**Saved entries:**
◇ ◇ ◇ ◇

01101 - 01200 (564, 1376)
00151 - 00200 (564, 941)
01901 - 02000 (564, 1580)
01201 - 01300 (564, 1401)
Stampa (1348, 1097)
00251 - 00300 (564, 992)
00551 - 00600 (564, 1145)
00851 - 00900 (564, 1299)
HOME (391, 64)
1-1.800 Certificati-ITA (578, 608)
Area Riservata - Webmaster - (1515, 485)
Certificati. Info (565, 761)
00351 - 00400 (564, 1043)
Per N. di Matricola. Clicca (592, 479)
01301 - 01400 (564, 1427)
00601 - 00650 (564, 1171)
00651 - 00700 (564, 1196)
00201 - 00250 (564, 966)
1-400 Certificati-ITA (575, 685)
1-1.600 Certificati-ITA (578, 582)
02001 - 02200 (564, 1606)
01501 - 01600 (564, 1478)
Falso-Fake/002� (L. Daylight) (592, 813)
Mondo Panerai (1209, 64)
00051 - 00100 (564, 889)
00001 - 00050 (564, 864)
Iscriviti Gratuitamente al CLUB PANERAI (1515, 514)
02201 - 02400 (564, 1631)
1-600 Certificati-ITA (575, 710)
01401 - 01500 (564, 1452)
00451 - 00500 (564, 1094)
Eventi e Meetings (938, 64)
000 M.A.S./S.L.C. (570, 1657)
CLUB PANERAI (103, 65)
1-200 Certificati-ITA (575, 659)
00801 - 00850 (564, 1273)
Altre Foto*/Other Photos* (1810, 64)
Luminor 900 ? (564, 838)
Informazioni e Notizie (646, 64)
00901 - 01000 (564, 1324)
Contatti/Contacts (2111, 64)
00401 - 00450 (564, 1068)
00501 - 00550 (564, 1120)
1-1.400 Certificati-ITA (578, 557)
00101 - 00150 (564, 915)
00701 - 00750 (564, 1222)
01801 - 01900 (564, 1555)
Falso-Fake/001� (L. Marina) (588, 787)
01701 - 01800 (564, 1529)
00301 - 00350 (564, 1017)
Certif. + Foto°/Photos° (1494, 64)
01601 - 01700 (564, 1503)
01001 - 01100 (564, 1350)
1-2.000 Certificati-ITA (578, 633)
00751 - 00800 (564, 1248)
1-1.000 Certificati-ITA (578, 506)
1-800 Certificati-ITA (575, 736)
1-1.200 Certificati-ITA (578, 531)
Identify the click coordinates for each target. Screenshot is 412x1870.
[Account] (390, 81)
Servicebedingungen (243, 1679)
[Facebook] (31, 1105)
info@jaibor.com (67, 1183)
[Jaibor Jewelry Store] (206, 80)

◇ ◇ ◇ ◇

**What to produce:** Output the data in full, exactly as it stands.

**Exercise solution:**
01101 - 01200 (564, 1376)
00151 - 00200 (564, 941)
01901 - 02000 (564, 1580)
01201 - 01300 (564, 1401)
Stampa (1348, 1097)
00251 - 00300 (564, 992)
00551 - 00600 (564, 1145)
00851 - 00900 (564, 1299)
HOME (391, 64)
1-1.800 Certificati-ITA (578, 608)
Area Riservata - Webmaster - (1515, 485)
Certificati. Info (565, 761)
00351 - 00400 (564, 1043)
Per N. di Matricola. Clicca (592, 479)
01301 - 01400 (564, 1427)
00601 - 00650 (564, 1171)
00651 - 00700 (564, 1196)
00201 - 00250 (564, 966)
1-400 Certificati-ITA (575, 685)
1-1.600 Certificati-ITA (578, 582)
02001 - 02200 (564, 1606)
01501 - 01600 (564, 1478)
Falso-Fake/002� (L. Daylight) (592, 813)
Mondo Panerai (1209, 64)
00051 - 00100 (564, 889)
00001 - 00050 (564, 864)
Iscriviti Gratuitamente al CLUB PANERAI (1515, 514)
02201 - 02400 (564, 1631)
1-600 Certificati-ITA (575, 710)
01401 - 01500 (564, 1452)
00451 - 00500 (564, 1094)
Eventi e Meetings (938, 64)
000 M.A.S./S.L.C. (570, 1657)
CLUB PANERAI (103, 65)
1-200 Certificati-ITA (575, 659)
00801 - 00850 (564, 1273)
Altre Foto*/Other Photos* (1810, 64)
Luminor 900 ? (564, 838)
Informazioni e Notizie (646, 64)
00901 - 01000 (564, 1324)
Contatti/Contacts (2111, 64)
00401 - 00450 (564, 1068)
00501 - 00550 (564, 1120)
1-1.400 Certificati-ITA (578, 557)
00101 - 00150 (564, 915)
00701 - 00750 (564, 1222)
01801 - 01900 (564, 1555)
Falso-Fake/001� (L. Marina) (588, 787)
01701 - 01800 (564, 1529)
00301 - 00350 (564, 1017)
Certif. + Foto°/Photos° (1494, 64)
01601 - 01700 (564, 1503)
01001 - 01100 (564, 1350)
1-2.000 Certificati-ITA (578, 633)
00751 - 00800 (564, 1248)
1-1.000 Certificati-ITA (578, 506)
1-800 Certificati-ITA (575, 736)
1-1.200 Certificati-ITA (578, 531)
Identify the click coordinates for each target. Screenshot is 412x1870.
[Account] (390, 81)
Servicebedingungen (243, 1679)
[Facebook] (31, 1105)
info@jaibor.com (67, 1183)
[Jaibor Jewelry Store] (206, 80)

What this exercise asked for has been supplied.